What you have to do:
Give back exactly the lines of the entries below from the line with "The height and width of the screenshot is (600, 1000)." to the line with "This screenshot has height=969, width=1087.", inclusive, and only those.

(Data to examine)

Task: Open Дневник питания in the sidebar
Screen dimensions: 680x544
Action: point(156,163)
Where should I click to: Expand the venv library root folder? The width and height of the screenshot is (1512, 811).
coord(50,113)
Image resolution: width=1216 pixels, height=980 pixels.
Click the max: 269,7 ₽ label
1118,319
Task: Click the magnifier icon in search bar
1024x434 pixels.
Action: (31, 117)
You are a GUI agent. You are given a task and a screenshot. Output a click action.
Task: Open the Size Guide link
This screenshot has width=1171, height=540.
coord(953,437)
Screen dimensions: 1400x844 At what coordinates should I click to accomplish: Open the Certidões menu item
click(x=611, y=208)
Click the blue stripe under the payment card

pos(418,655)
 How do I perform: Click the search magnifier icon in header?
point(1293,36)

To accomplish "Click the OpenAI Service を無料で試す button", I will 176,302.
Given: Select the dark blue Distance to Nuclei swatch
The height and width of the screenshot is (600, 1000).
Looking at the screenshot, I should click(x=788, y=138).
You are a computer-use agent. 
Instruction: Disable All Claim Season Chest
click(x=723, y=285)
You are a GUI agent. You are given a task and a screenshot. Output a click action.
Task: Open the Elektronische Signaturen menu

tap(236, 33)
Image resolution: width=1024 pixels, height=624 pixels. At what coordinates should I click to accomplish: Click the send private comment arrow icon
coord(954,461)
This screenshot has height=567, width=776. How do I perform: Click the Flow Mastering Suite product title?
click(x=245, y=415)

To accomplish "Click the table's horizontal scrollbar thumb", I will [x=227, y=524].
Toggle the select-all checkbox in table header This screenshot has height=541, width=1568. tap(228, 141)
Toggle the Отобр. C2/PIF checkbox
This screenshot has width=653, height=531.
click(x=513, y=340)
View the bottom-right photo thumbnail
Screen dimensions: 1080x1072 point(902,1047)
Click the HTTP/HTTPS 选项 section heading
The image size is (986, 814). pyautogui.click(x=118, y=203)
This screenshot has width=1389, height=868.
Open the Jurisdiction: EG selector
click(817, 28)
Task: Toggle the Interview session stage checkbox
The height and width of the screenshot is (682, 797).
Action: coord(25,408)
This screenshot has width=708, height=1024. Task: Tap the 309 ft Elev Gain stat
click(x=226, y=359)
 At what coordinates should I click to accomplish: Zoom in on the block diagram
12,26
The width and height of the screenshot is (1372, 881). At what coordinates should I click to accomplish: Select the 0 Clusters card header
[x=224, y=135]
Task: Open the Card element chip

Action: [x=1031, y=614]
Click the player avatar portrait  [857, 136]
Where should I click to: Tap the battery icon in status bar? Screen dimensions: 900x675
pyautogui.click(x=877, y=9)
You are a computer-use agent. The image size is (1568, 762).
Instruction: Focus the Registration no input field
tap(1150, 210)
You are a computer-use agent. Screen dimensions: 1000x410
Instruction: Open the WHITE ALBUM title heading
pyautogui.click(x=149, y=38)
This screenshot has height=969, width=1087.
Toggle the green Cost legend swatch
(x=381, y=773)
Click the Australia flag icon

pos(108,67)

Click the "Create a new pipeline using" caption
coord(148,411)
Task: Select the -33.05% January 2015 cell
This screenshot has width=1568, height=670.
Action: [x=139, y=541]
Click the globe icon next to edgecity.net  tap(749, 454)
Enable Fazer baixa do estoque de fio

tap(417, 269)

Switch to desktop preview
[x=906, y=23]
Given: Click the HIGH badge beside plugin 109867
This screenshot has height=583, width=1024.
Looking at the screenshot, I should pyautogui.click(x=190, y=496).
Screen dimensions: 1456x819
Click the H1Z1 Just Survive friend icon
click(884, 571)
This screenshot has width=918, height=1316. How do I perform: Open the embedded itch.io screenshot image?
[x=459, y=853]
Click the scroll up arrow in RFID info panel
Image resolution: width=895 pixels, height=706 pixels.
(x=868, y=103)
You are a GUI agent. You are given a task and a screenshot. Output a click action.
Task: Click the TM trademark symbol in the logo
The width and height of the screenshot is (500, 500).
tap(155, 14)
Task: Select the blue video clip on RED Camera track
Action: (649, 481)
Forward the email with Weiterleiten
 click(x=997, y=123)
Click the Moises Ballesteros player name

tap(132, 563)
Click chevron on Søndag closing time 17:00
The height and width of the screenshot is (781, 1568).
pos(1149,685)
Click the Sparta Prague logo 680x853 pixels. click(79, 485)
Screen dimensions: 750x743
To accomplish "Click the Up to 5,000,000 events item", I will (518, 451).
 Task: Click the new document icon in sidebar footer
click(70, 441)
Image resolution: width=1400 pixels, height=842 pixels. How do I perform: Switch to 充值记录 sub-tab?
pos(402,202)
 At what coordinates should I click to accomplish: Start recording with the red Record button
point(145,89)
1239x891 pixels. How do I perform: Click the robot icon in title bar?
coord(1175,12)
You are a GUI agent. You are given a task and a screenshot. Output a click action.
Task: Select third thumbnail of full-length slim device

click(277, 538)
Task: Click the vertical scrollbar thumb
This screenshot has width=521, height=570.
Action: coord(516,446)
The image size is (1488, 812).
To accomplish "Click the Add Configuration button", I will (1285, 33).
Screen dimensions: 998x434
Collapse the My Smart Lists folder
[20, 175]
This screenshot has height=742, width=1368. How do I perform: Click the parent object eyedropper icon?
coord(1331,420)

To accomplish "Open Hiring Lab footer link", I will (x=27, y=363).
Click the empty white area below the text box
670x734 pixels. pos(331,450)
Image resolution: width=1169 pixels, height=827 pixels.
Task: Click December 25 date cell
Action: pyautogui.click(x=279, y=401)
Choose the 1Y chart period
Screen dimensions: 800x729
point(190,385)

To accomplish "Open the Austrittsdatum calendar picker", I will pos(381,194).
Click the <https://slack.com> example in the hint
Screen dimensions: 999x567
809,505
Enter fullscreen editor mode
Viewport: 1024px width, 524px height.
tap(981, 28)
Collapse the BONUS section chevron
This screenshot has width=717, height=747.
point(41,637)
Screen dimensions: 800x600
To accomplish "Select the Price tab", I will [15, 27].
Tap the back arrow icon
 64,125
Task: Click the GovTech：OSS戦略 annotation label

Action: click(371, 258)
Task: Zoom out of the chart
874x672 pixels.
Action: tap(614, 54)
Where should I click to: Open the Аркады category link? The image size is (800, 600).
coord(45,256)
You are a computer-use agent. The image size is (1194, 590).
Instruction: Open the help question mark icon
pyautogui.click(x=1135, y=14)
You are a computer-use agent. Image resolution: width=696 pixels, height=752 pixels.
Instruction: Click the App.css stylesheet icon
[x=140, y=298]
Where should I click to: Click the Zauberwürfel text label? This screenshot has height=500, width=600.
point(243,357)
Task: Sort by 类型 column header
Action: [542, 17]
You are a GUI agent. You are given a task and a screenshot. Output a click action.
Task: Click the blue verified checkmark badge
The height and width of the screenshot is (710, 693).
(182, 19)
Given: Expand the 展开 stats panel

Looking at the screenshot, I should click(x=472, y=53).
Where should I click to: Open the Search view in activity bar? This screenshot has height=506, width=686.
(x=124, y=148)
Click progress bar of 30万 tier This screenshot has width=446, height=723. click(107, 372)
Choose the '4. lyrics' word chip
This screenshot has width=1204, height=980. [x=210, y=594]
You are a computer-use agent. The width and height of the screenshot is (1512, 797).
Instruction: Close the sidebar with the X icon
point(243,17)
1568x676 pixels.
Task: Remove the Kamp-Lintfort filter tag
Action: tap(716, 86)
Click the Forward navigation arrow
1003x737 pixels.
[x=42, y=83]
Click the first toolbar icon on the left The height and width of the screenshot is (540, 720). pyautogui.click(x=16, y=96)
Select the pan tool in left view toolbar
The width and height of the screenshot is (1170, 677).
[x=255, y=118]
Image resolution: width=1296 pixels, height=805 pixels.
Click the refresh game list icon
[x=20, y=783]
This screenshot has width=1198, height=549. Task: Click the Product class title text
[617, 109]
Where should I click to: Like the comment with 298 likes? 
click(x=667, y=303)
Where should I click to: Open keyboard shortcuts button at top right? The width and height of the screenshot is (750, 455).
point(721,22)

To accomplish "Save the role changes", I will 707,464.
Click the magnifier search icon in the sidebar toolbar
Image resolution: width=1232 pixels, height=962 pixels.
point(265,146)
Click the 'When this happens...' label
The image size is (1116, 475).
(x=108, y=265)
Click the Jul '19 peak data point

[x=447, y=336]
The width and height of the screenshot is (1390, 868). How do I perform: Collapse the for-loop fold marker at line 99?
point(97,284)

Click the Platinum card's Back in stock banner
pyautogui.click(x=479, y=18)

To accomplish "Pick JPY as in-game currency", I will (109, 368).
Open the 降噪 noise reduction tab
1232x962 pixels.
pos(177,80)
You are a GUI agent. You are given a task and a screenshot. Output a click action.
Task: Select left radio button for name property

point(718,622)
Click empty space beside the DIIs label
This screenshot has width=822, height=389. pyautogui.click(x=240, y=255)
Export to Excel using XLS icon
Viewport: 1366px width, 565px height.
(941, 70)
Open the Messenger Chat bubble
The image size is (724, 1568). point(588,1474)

(End Data to examine)

Task output:
The height and width of the screenshot is (600, 1000).
Looking at the screenshot, I should click(x=788, y=138).
You are a computer-use agent. 
Instruction: Disable All Claim Season Chest
click(x=723, y=285)
You are a GUI agent. You are given a task and a screenshot. Output a click action.
Task: Open the Elektronische Signaturen menu

tap(236, 33)
Image resolution: width=1024 pixels, height=624 pixels. At what coordinates should I click to accomplish: Click the send private comment arrow icon
coord(954,461)
This screenshot has height=567, width=776. How do I perform: Click the Flow Mastering Suite product title?
click(x=245, y=415)

To accomplish "Click the table's horizontal scrollbar thumb", I will [x=227, y=524].
Toggle the select-all checkbox in table header This screenshot has height=541, width=1568. tap(228, 141)
Toggle the Отобр. C2/PIF checkbox
This screenshot has width=653, height=531.
click(x=513, y=340)
View the bottom-right photo thumbnail
Screen dimensions: 1080x1072 point(902,1047)
Click the HTTP/HTTPS 选项 section heading
The image size is (986, 814). pyautogui.click(x=118, y=203)
This screenshot has width=1389, height=868.
Open the Jurisdiction: EG selector
click(817, 28)
Task: Toggle the Interview session stage checkbox
The height and width of the screenshot is (682, 797).
Action: coord(25,408)
This screenshot has width=708, height=1024. Task: Tap the 309 ft Elev Gain stat
click(x=226, y=359)
 At what coordinates should I click to accomplish: Zoom in on the block diagram
12,26
The width and height of the screenshot is (1372, 881). At what coordinates should I click to accomplish: Select the 0 Clusters card header
[x=224, y=135]
Task: Open the Card element chip

Action: [x=1031, y=614]
Click the player avatar portrait  [857, 136]
Where should I click to: Tap the battery icon in status bar? Screen dimensions: 900x675
pyautogui.click(x=877, y=9)
You are a computer-use agent. The image size is (1568, 762).
Instruction: Focus the Registration no input field
tap(1150, 210)
You are a computer-use agent. Screen dimensions: 1000x410
Instruction: Open the WHITE ALBUM title heading
pyautogui.click(x=149, y=38)
This screenshot has height=969, width=1087.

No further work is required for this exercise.